Automobil-Logistik 2026: Wie Unternehmen Krisen und Elektrifizierung meistern wollen

Eine Säulen-Diagramm, das die globalen Automobilimporte und -exporte im Jahr 2011 zeigt, mit unterschiedlich farbigen Säulen, die verschiedene Länder und den Betrag darstellen, und fetter Text oben.

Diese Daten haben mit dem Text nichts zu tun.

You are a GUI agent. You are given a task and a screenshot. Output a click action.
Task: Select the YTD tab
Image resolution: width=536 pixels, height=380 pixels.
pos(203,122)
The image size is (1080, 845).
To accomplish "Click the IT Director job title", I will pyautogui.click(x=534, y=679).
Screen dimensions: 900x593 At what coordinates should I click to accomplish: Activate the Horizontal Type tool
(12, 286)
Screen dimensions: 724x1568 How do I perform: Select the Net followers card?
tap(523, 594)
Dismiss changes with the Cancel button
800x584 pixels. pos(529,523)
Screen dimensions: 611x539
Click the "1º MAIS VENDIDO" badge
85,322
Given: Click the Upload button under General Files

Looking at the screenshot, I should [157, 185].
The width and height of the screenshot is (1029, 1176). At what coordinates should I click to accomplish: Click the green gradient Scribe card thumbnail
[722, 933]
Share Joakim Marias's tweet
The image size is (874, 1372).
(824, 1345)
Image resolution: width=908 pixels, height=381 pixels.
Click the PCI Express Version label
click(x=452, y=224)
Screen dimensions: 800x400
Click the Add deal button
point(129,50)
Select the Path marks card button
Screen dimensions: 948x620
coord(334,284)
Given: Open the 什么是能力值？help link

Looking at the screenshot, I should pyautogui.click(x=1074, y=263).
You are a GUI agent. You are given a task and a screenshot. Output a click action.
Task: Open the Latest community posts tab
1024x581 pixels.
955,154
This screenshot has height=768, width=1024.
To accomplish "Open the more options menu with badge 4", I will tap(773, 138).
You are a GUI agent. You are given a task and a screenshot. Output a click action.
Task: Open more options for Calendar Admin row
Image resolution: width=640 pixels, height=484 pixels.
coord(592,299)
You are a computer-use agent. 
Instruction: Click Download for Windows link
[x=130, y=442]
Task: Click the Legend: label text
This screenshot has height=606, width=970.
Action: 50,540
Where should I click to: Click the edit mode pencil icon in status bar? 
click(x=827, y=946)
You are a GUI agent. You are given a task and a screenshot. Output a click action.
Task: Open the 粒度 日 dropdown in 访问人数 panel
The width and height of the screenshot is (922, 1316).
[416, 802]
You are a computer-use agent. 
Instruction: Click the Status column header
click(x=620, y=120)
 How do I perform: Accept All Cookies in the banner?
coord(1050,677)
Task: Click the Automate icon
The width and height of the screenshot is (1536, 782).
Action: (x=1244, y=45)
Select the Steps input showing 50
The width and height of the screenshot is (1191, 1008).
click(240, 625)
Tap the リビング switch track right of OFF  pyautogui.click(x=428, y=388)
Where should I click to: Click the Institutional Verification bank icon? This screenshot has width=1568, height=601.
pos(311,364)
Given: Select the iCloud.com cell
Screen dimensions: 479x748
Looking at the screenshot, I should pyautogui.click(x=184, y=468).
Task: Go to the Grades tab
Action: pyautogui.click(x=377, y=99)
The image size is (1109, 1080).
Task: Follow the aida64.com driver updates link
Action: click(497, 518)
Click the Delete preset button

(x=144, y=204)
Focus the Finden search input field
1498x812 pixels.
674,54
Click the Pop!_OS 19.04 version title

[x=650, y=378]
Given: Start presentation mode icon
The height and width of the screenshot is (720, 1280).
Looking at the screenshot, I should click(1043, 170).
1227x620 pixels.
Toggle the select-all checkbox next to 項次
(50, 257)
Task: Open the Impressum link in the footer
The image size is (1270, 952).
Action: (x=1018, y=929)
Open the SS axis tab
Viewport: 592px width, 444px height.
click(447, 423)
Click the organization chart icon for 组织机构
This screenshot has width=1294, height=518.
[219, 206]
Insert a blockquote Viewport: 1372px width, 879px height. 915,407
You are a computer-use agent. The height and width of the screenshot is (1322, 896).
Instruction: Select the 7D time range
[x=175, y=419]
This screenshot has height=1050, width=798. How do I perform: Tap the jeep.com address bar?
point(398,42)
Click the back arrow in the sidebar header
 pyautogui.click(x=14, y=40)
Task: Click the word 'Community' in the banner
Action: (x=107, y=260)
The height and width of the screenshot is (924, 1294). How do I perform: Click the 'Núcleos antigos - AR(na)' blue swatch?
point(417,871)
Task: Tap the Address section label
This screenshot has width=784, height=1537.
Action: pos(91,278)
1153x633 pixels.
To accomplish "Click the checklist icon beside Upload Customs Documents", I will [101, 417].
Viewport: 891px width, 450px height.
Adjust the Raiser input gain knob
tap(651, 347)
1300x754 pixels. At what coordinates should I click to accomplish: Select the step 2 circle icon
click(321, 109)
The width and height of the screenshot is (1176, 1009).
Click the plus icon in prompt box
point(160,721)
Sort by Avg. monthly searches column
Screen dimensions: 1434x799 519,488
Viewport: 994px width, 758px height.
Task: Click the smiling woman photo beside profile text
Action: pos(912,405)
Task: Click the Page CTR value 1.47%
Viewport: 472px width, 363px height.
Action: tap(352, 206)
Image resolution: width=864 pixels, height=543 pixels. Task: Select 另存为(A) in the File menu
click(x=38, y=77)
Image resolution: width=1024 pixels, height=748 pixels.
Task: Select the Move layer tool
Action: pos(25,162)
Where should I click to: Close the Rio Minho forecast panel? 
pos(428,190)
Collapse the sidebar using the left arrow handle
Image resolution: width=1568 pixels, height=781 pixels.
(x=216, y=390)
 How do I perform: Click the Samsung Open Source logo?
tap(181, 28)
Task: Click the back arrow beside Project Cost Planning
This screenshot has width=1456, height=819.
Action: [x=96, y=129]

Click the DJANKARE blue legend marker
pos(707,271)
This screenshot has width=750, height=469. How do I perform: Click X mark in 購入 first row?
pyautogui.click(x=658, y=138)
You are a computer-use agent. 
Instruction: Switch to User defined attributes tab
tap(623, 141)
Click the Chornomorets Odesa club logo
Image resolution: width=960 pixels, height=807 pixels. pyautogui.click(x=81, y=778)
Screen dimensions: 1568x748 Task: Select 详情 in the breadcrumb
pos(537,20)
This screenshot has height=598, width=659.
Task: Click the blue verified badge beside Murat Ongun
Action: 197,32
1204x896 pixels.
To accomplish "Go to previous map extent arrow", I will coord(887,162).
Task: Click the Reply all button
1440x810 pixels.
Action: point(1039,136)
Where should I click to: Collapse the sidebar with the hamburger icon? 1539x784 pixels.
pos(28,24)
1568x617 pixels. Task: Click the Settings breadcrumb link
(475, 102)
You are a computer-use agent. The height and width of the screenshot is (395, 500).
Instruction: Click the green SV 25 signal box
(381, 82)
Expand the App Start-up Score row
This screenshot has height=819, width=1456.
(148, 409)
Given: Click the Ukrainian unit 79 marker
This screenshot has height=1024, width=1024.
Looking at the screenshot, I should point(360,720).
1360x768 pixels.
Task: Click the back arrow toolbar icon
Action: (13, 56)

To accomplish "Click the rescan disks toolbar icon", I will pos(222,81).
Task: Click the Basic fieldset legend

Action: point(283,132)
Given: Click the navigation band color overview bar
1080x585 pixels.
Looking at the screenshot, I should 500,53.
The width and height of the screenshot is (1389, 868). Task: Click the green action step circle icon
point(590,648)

Automobil-Logistik 2026: Wie Unternehmen Krisen und Elektrifizierung meistern wollen

Die Automobil-Logistikbranche steht 2026 vor tiefgreifenden Veränderungen, da sich Unternehmen an geopolitische Spannungen, politische Wechsel und Herausforderungen in den Lieferketten anpassen. Führende Vertreter der Branche kommen vom 17. bis 19. März in Bonn zusammen, um auf der Automotive Logistics & Supply Chain Europe-Konferenz über diese drängenden Themen zu diskutieren.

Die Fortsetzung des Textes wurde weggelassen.